Arthur Quarmby (Country Week, November 19) appears to suggest that “leet geen” was applicable only to women.
My understanding of “leet geen” is that it applied almost exclusively to men.
Its meaning being that the attention a man showed to any woman (in return for her favours) would be of little substance – light.
If the man was particularly “leet geen” then he would be described as being as “leet as a ‘ay seed” (light as a hay seed).
As the wind blows the hay seed from point to point in a random fashion, each point of contact with the ground equates to a “conquest” by the man.
From: Dorothy E Penso, Lastingham Terrace, York.
The comments from Mrs M Bamford and Angela M Holdsworth regarding “savoury Yorkshire pudding” are interesting and illustrate the local variations in this dish.
My grandmother’s version, which was passed down to her daughters and then to me, was called Season Pudding.
It was eaten when the Sunday roast was pork or, very occasionally, chicken.
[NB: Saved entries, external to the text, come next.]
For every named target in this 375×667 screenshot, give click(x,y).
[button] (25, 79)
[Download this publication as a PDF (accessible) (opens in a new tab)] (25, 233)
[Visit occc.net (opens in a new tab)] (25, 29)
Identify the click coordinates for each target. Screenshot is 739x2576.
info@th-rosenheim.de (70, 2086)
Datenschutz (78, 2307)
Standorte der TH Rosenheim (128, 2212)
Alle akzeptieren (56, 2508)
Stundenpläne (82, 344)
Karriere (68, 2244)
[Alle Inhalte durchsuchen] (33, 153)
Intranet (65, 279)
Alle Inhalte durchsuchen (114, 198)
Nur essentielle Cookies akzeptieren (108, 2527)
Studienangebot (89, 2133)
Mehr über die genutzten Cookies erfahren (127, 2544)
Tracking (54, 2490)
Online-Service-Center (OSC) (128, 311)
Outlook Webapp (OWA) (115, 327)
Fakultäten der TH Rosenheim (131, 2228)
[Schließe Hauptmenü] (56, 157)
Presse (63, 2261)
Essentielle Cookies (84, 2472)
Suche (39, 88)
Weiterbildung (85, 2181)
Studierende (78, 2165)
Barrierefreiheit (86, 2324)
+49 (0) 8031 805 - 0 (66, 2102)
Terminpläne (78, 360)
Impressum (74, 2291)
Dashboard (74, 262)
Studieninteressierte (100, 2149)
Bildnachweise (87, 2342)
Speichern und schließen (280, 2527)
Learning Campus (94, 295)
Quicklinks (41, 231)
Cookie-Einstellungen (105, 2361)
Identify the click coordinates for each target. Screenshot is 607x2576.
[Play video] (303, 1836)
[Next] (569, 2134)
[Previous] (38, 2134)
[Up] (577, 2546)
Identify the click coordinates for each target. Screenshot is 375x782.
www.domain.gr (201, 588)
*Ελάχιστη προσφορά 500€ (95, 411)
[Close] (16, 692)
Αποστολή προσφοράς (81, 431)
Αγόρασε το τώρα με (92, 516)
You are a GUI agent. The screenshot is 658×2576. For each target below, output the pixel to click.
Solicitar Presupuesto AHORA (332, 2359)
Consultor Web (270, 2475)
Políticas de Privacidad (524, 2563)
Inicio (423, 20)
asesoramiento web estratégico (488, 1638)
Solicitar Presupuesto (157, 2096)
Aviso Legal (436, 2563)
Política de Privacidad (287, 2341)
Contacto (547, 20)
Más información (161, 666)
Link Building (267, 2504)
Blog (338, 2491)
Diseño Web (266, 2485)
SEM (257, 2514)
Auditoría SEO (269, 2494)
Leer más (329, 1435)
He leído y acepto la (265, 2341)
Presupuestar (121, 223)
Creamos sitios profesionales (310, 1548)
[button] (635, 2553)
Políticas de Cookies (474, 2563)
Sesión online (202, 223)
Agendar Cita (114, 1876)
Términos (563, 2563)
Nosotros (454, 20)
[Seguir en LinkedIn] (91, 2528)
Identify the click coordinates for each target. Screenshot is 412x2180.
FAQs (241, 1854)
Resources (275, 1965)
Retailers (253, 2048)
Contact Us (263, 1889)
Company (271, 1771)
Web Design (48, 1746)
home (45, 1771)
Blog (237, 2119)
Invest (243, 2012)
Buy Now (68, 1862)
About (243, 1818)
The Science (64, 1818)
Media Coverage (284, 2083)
When I was young it was served as a first course with gravy.
I suppose it served the same purpose as Yorkshire pudding, filling hungry stomachs so that small portions of expensive meat would suffice.
I still use the same recipe using a large onion, chopped, a good handful of sage from the garden, chopped, bread pulled into small pieces (not bread crumbs), one or two eggs depending on the size of the pudding, and milk.
All the ingredients should be mixed together and left to stand so that the bread soaks up the liquid before it is cooked in the oven until the outside is crisp and the inside soft.
Sometimes during the war and the ensuing years it was made without precious egg and a little milk was “stretched” with water.
When our children and grandchildren eat with us, the season pudding is usually the most popular item on most plates.
From: David Hebb, Marklew Avenue, Grimsby.
Regarding your correspondents’ comments on the washday “posser”, my mother used the copper bell shaped head version, known to us as a “posher” which was just the noise it made when in use.
However the three-legged stool version with a T-Bar handle was always known as the “Dolly Pegs”.